LxcContainer::config_file_path() hard-coded /var/lib/lxc, but every lxc-* shell-out (lxc-create, lxc-info, lxc-start, ...) was invoked without -P. As a non-root user, liblxc auto-routes the container to ~/.local/share/lxc/<name>/config (per XDG_DATA_HOME / HOME); our wrapper then tried to append lxc.mount.entry to /var/lib/lxc/<name>/config, which doesn't exist → ENOENT.

The same hard-coded path bug also affected the denied-paths rootfs probe in filesystem_mounts.rs, where is_file() would always return false for unprivileged users and silently mask files with tmpfs instead of /dev/null.

Fix

New resolve_default_lxcpath() helper that mimics liblxc's resolution: LXC_PATH → /var/lib/lxc for root → $XDG_DATA_HOME/lxc → $HOME/.local/share/lxc → /var/lib/lxc last-resort fallback. Extracted into a parameterized resolve_lxcpath_with_env(get_env, geteuid) so every branch is covered by deterministic unit tests.
LxcContainer now stores the resolved lxc_path (always populated, no Option) and passes -P <resolved> to every lxc-* invocation, so behavior is identical regardless of how the binary is launched (cron, systemd unit with non-default HOME, etc.).
filesystem_mounts.rs denied-path rootfs probe now uses the resolved container.lxc_path() instead of the hard-coded fallback.
set_config_item's error now includes the key, value, and target config-file path, addressing the diagnostic gap also called out in #274.

Tests

Added 12 unit tests in lxc_common::lxc_bindings::tests covering:

All resolve_lxcpath_with_env branches (LXC_PATH precedence even as root, root default, XDG_DATA_HOME wins over HOME, HOME fallback, trailing-slash normalization, empty-env handling, last-resort fallback when neither env var is set).
LxcContainer::new(..., None) always yields a non-empty resolved path.
LxcContainer::new(..., Some(...)) honors explicit overrides and config_file_path() derives from the resolved path.
set_config_item error message contains key, value, and the container config path.

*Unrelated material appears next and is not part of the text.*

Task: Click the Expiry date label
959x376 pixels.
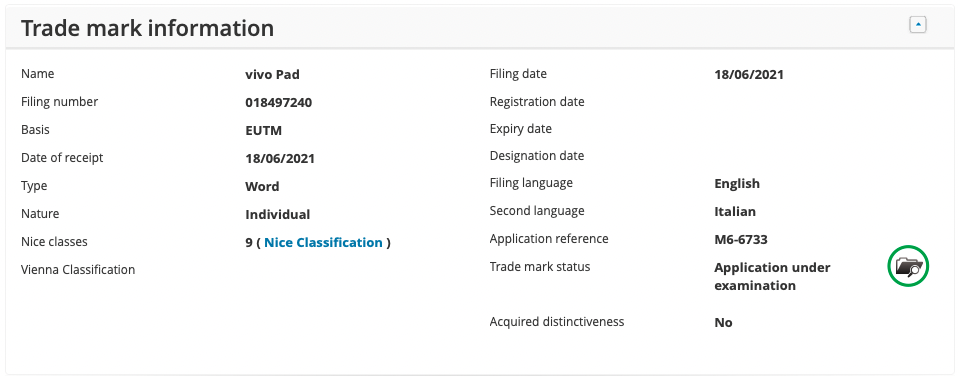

cargo test -p lxc_common: 25 passed (12 new). cargo build -p lxc and cargo clippy -p lxc_common --no-deps -- -D warnings clean.

Closes #274
Refs https://github.com/github/copilot-agent-runtime/issues/164

Microsoft Reviewers: Open in CodeFlow

…b/lxc When run as a non-root user, liblxc stores containers under $XDG_DATA_HOME/lxc (default ~/.local/share/lxc) rather than the system-wide /var/lib/lxc. Our LxcContainer wrapper hard-coded /var/lib/lxc when computing the config file path, while shelling out to the lxc-* CLIs without -P at all — so liblxc auto-routed container creation to the user path, then set_config_item tried to append to /var/lib/lxc/<name>/config and failed with ENOENT. Resolve the lxcpath up front using the same precedence liblxc applies (LXC_PATH > /var/lib/lxc for root > $XDG_DATA_HOME/lxc > $HOME/.local/share/lxc), store it on LxcContainer, and pass -P <resolved> to every lxc-* invocation so behavior is identical regardless of how the binary is launched. Also fix the same hard-coded path bug in filesystem_mounts.rs's denied-path rootfs probe. Improve set_config_item's error message to include the key, value, and config-file path so diagnostics like the one in #274 immediately point at the failing entry. Fixes #274 Co-authored-by: Copilot <223556219+Copilot@users.noreply.github.com> Signed-off-by: Carlos Alexandro Becker <caarlos0@users.noreply.github.com>

The previous commit unconditionally called libc::geteuid in resolve_default_lxcpath, which broke the workspace build on Windows targets (libc has no geteuid on non-Unix platforms). Wrap the call in cfg(unix) and provide a non-root fallback for non-Unix targets — the function is never invoked there in production (lxc-exec is Linux-only) but the crate must still compile workspace-wide. Co-authored-by: Copilot <223556219+Copilot@users.noreply.github.com> Signed-off-by: Carlos Alexandro Becker <caarlos0@users.noreply.github.com>

Signed-off-by: Carlos Alexandro Becker <caarlos0@users.noreply.github.com>

bbonaby

thanks!

bbonaby · 2026-05-11T21:30:07Z

+    // `geteuid` only exists on Unix; on other targets the function is never
+    // invoked in production (lxc-exec is Linux-only) but the crate still
+    // needs to compile workspace-wide, so fall back to a non-root EUID.
+    #[cfg(unix)]


suggestion: could use #[cfg(target_os = "linux")] for linux only

bbonaby · 2026-05-11T21:31:08Z

+    fn current_euid() -> u32 {
+        unsafe { libc::geteuid() as u32 }
+    }
+    #[cfg(not(unix))]


suggestion: could use #[cfg(not(target_os = "linux"))]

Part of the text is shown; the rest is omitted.